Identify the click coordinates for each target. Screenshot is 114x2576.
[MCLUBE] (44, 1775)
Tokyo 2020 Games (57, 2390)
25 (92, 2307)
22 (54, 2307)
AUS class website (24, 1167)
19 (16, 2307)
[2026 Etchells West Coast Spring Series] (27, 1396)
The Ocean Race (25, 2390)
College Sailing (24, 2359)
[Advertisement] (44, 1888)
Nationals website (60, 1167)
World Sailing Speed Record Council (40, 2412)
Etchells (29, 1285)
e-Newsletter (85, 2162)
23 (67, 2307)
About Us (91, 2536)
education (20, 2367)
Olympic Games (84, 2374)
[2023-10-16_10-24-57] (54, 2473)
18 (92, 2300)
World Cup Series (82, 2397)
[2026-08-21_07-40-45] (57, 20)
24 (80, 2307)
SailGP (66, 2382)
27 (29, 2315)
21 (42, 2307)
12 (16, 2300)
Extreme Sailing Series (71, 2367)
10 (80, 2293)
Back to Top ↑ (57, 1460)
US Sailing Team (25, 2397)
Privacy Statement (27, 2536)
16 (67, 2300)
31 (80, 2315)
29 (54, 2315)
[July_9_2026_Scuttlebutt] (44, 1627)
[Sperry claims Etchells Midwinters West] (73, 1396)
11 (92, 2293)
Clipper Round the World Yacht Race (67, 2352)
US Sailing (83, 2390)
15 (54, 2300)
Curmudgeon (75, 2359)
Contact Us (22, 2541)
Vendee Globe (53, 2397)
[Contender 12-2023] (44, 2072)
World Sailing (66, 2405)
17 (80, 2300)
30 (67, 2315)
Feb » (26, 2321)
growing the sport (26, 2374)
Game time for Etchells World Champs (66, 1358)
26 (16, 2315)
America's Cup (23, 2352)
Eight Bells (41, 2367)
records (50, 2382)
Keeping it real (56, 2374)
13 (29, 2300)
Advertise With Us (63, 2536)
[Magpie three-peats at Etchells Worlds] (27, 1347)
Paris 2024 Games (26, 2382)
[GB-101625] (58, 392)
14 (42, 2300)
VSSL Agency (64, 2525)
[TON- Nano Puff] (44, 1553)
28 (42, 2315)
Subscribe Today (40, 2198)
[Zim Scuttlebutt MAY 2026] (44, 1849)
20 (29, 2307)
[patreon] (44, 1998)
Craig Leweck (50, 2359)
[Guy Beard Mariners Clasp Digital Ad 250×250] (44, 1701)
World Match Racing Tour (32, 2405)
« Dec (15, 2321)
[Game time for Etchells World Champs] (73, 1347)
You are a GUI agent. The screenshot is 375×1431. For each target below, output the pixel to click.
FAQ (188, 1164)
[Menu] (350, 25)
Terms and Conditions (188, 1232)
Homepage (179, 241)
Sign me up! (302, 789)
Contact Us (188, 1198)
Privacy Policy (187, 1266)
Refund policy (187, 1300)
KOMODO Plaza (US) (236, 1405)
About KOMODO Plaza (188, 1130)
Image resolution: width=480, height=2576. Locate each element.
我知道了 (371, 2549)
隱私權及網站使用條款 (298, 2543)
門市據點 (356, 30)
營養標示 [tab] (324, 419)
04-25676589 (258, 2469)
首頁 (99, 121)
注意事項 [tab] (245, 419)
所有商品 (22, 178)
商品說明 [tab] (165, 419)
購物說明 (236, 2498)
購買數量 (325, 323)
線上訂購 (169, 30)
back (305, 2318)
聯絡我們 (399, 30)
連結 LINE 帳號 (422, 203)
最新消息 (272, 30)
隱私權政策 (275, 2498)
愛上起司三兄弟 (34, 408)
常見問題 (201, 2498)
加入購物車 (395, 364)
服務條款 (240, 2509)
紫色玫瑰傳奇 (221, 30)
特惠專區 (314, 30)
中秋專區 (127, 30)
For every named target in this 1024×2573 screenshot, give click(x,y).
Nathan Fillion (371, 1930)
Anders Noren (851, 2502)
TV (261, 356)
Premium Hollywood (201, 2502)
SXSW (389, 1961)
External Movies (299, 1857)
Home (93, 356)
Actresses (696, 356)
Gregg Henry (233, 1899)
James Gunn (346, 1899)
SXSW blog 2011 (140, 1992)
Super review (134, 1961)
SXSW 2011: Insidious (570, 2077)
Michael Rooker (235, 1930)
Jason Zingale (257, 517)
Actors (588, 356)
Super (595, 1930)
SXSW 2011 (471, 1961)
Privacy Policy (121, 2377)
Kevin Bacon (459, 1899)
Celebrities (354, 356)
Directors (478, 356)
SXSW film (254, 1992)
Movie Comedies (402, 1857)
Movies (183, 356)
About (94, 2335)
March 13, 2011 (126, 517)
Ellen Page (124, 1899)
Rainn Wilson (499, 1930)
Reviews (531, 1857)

+++++

#### PROBLEM DETAILS:
Set down only the lines above that fall between the line holding "Olympic Games (84, 2374)" and the line holding "Craig Leweck (50, 2359)", inclusive, keeping each exact.

#### TASK RESULT:
Olympic Games (84, 2374)
[2023-10-16_10-24-57] (54, 2473)
18 (92, 2300)
World Cup Series (82, 2397)
[2026-08-21_07-40-45] (57, 20)
24 (80, 2307)
SailGP (66, 2382)
27 (29, 2315)
21 (42, 2307)
12 (16, 2300)
Extreme Sailing Series (71, 2367)
10 (80, 2293)
Back to Top ↑ (57, 1460)
US Sailing Team (25, 2397)
Privacy Statement (27, 2536)
16 (67, 2300)
31 (80, 2315)
29 (54, 2315)
[July_9_2026_Scuttlebutt] (44, 1627)
[Sperry claims Etchells Midwinters West] (73, 1396)
11 (92, 2293)
Clipper Round the World Yacht Race (67, 2352)
US Sailing (83, 2390)
15 (54, 2300)
Curmudgeon (75, 2359)
Contact Us (22, 2541)
Vendee Globe (53, 2397)
[Contender 12-2023] (44, 2072)
World Sailing (66, 2405)
17 (80, 2300)
30 (67, 2315)
Feb » (26, 2321)
growing the sport (26, 2374)
Game time for Etchells World Champs (66, 1358)
26 (16, 2315)
America's Cup (23, 2352)
Eight Bells (41, 2367)
records (50, 2382)
Keeping it real (56, 2374)
13 (29, 2300)
Advertise With Us (63, 2536)
[Magpie three-peats at Etchells Worlds] (27, 1347)
Paris 2024 Games (26, 2382)
[GB-101625] (58, 392)
14 (42, 2300)
VSSL Agency (64, 2525)
[TON- Nano Puff] (44, 1553)
28 (42, 2315)
Subscribe Today (40, 2198)
[Zim Scuttlebutt MAY 2026] (44, 1849)
20 (29, 2307)
[patreon] (44, 1998)
Craig Leweck (50, 2359)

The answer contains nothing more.